Upon meeting with the specialist and after they reviewed my charts and did some tests of their own- they agreed that it was in fact my body that was being complicated. They told me that I most likely wasn't ovulating and had a 2% chance each month where as most women have a 20% chance. Ouch- my odds were against me.. But I knew God was for me! I have a faith that can move mountains yet I am still human! I worry, I doubt, I cry just like the rest of the world. We talked about a plan with the doctors and how we would most likely have to try an IUI or IVF after that if the IUI was unsuccessful.
Hearing that made us cringe because we knew that what came with the IUI or the IVF was a hefty price tag. Money is not a deal breaker but we knew that we were going to not only have to be emotionally, physically, and mentally prepared.. but also financially prepared! We knew that God would provide so we kept on with the testing.
On April 1st 2013 I went in for an HSG- an HSG is where they inject a dye into your body and watch it travel through your female organs. Talk about painful! The only thing they tell you before you come is to eat so you don't pass out.. and make sure you take some Motrin. The test hurt really bad but only lasted like 5 minutes. They said since it was so painful it could have pushed some mucus or blockages out of the way. We then talked about the medications that I was being prescribed.

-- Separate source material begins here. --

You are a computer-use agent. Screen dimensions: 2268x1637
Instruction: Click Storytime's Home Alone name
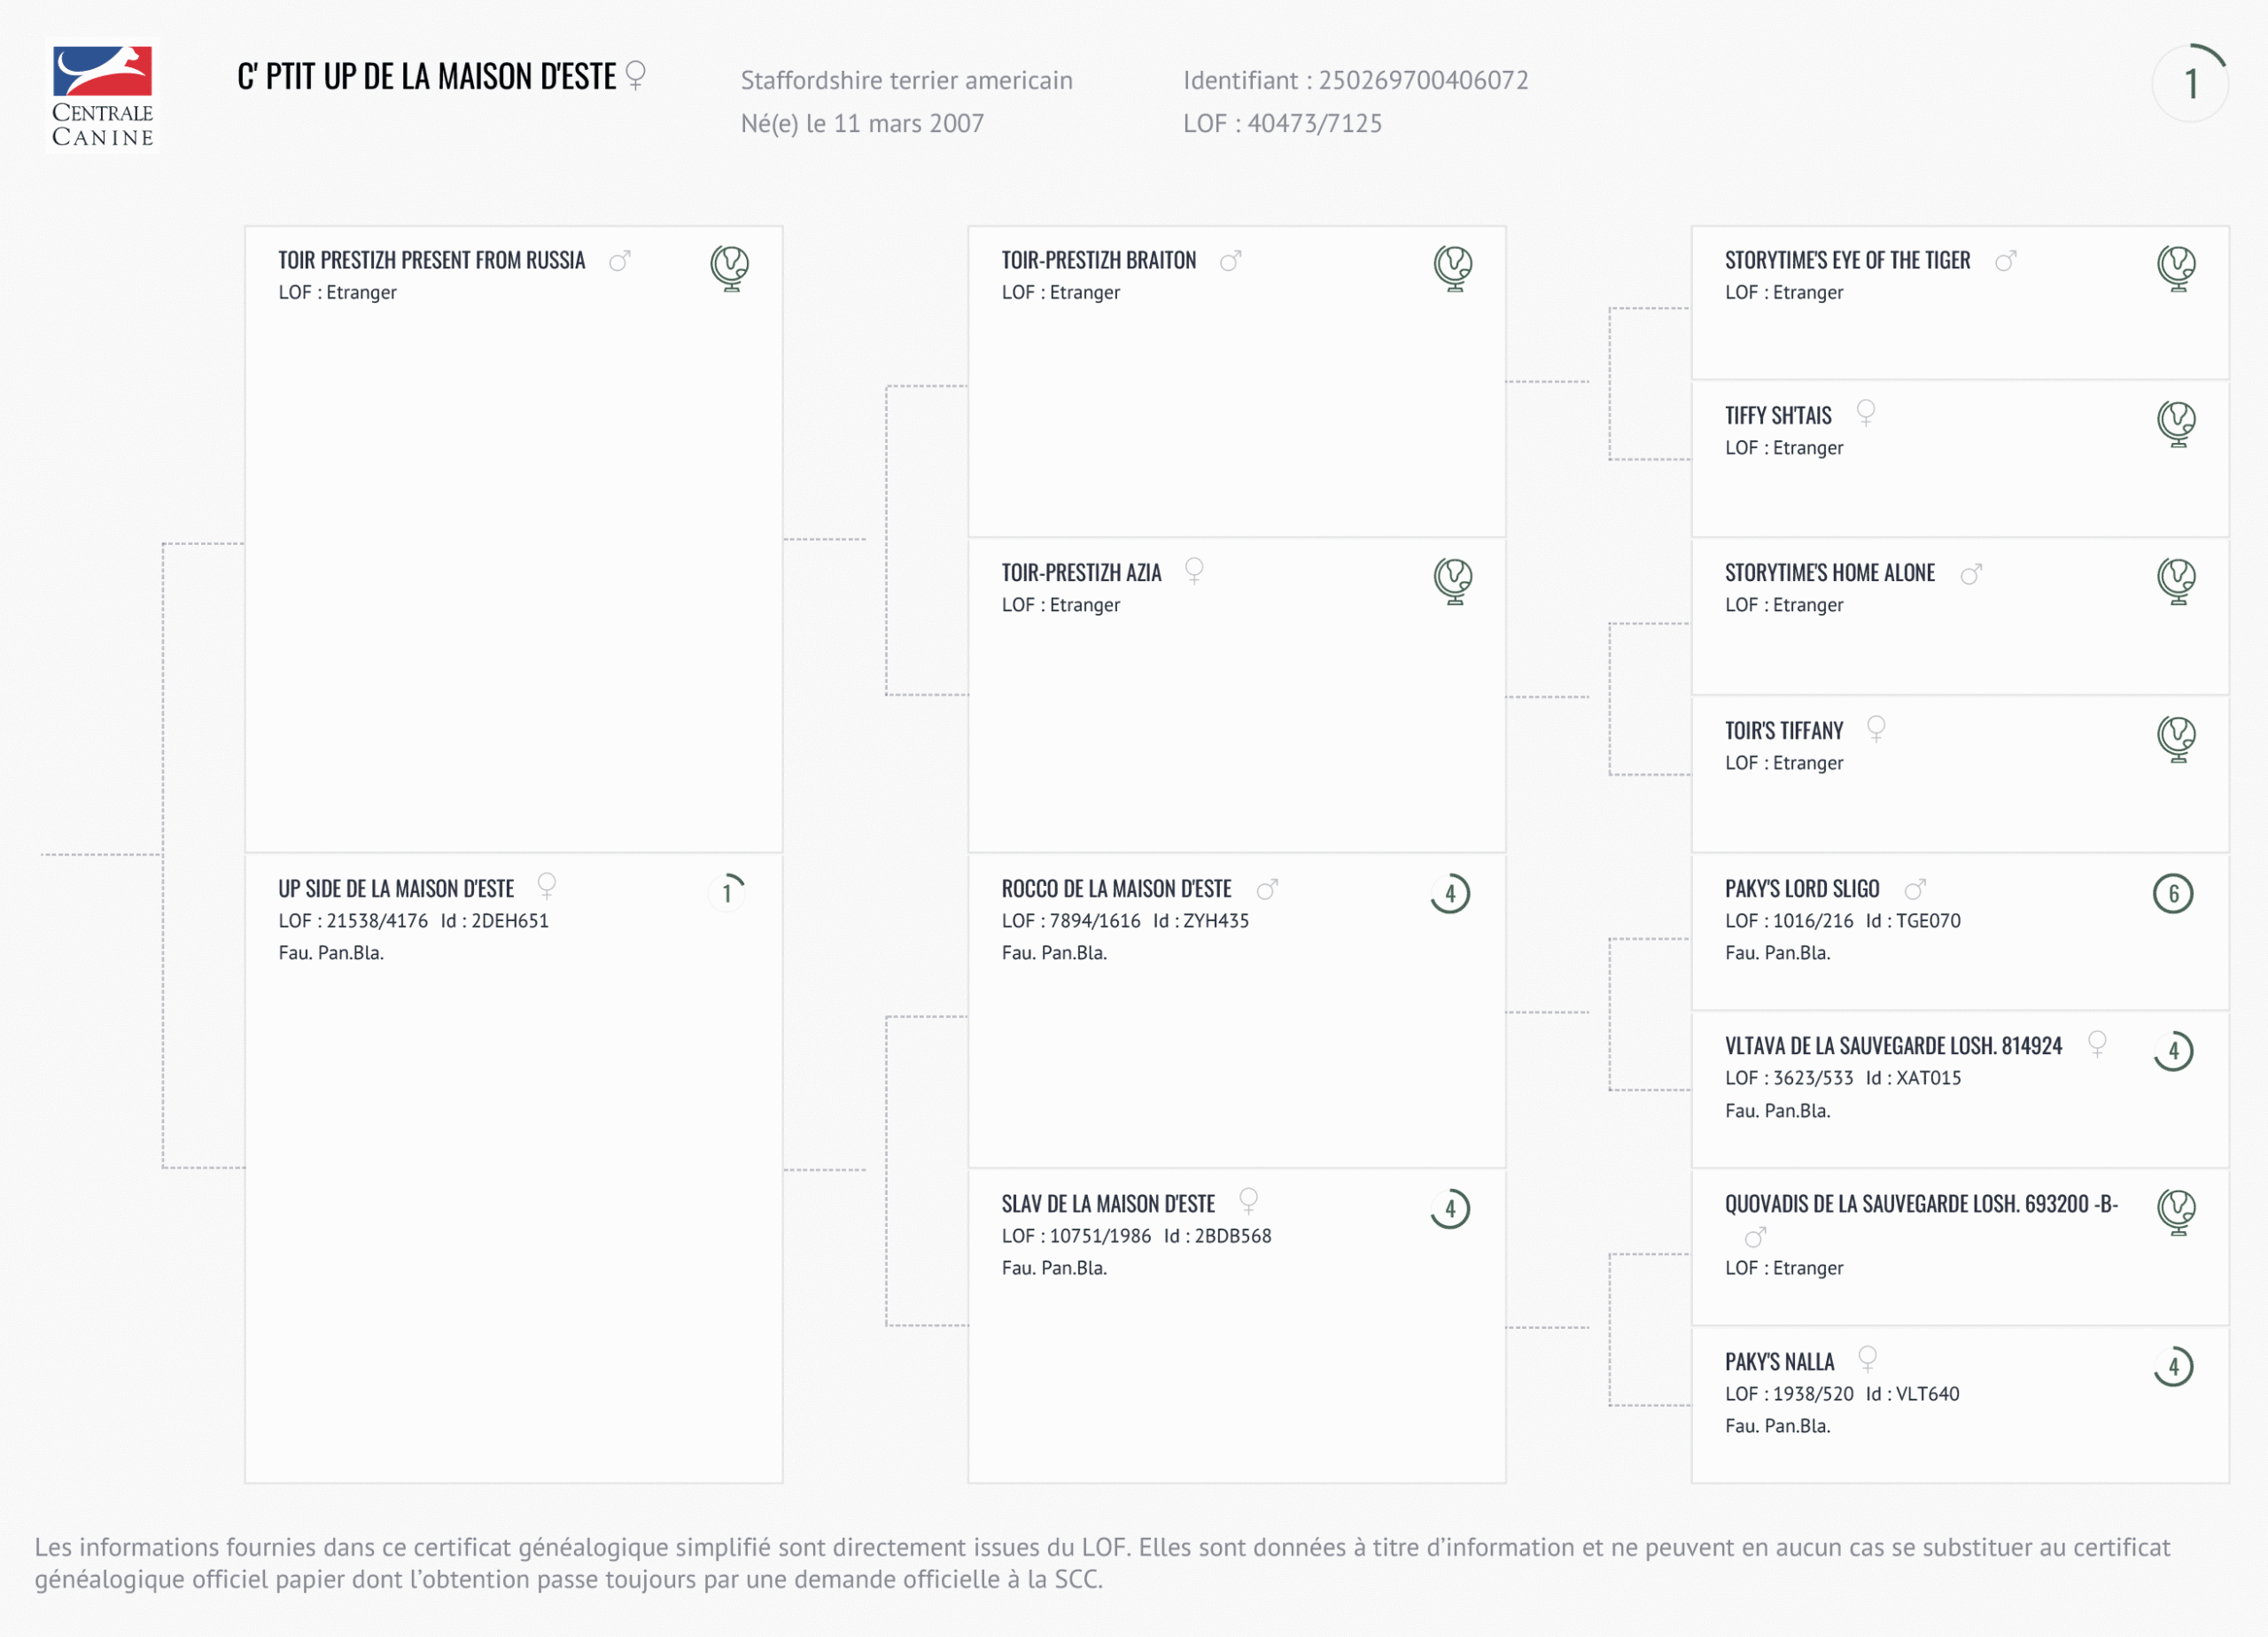1829,573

Some were pills others were going to be shots. The doctor told us to wait until I started another cycle and then come in and they would show me how to administer the shots etc.

 


April 27,2013

I woke up on a typical Saturday and got busy with my plans. After returning home about Mid day I realized that I was bloated, my breast were hurting, and I couldn't stop craving Reese Cups!  I had a pregnancy test in the drawer and looked at it as I walked by. I thought to myself "Nah, The odds were against me.. I would just be wasting a test" but the more I walked by it the more I was curious. So I finally broke down and took it. I walked a way for a few minutes to do something and when I came back- I was in SHOCK! I immediately fell on the bed sobbing in tears. All I can remember saying OUTLOUD was THANK YOU JESUS!!!!!  Our lives as we knew it were about to change.. and it was all a GOD thing! Talk about Answering prayers--- I am a firm believer that God answers all prayers.. Some are Yes, Some are NO.. and some are wait.... God's timing is everything!